I'm new to SMF today and happy to have found y'all.  Love smoking but have a lot to learn.  We have an electric smoker Brinkman Gourmet dome style.  It had 2 grill levels, a metal water bowl and electric grid/grill on the bottom of the smoker.

we have used water soaked chips placed directly on the grills, but read on the forum that water soaking isn't necessary.  What about using chunks?  2 weeks ago we lost an 80foot hickory tree in our yard so we have lots of firewood and chunks for the smoker. 

Are the chips/chunks placed directly on the electric grill, beside the grills, wrapped in foil, or ???

Appreciate your experience and thoughts.

regards from Virginia


----------



## pops6927 (Jul 23, 2012)

Hi Wing-it!
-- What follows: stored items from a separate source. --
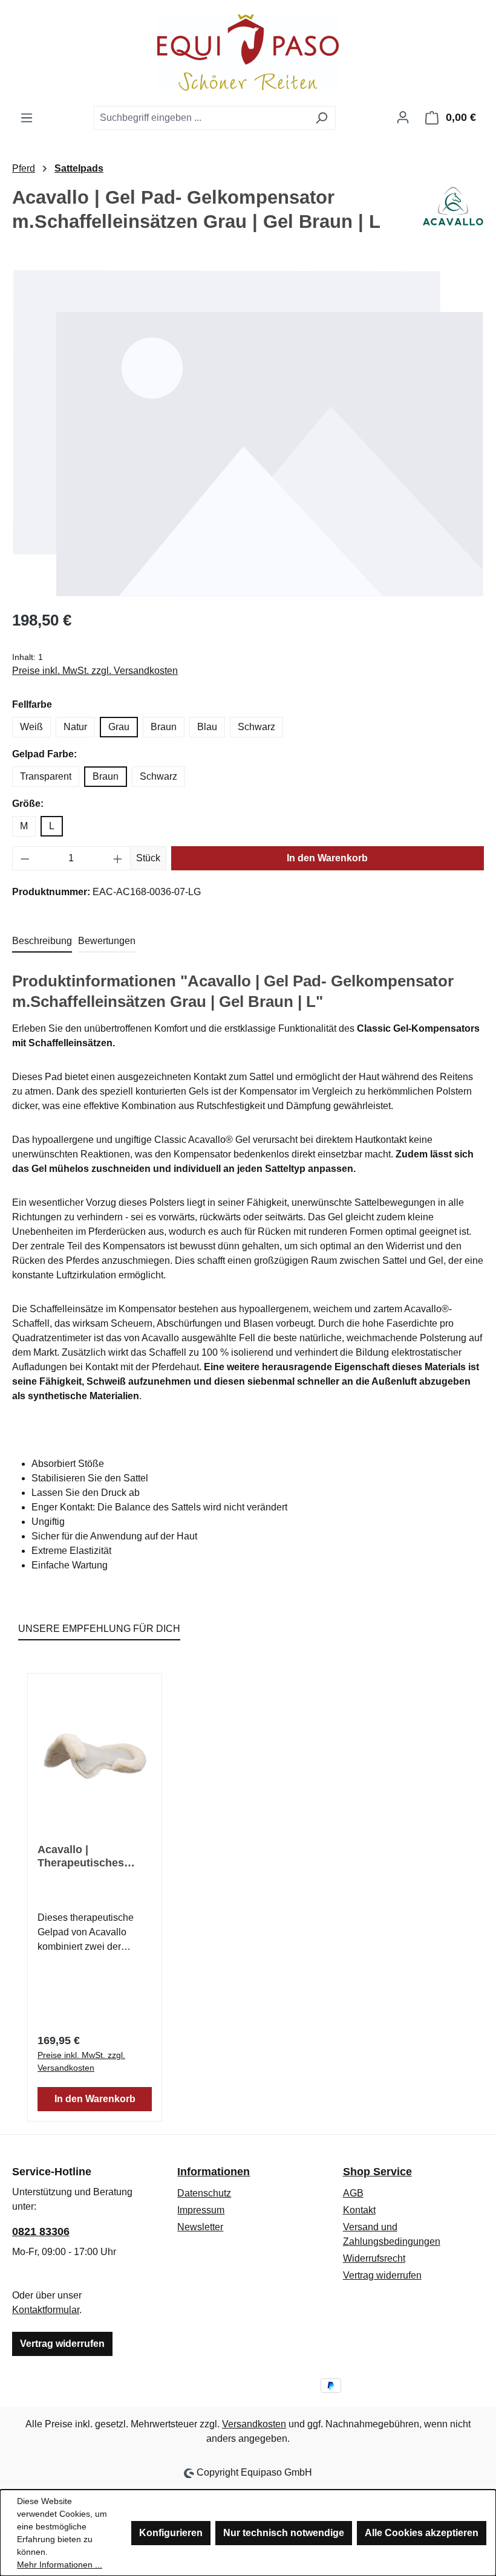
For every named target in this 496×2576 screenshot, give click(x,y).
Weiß (31, 727)
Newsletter (200, 2227)
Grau (118, 727)
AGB (353, 2193)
Thank you for joining our forum!

If you would kindly go to Roll Call and introduce yourself, we will be able to welcome you!

Also, please include your location too!

Is there a pan of sorts to hold your wood chips or chunks or a place to put a small pan, like an iron frying pan?

You would normally put your wood in the pan on the grill over the element to let it heat and smolder.  A few small chunks usually does the trick.  You don't need large billowing smoke, just thin blue smoke to keep the presence of smoke absorbing into your meat.


----------



## pops6927 (Jul 23, 2012)

Well, I'm wrong.  Found the instructions to your specific smoker:

http://static.highspeedbackbone.net/pdf/810-7080-K.pdf

Just follow the instructions plus any mods others give you here!


----------



## danbono (Jul 23, 2012)

Wing-it: Use chunks one at a time on the lava rocks NOT the element. My chunks usually last 2 hrs, before I have to add another..

Good Luck, Dan


----------



## wing-it (Jul 23, 2012)

Pops and DanB

Appreciate the info.  I'll cut way down on my use of wood.  Thank you oh learned ones.


----------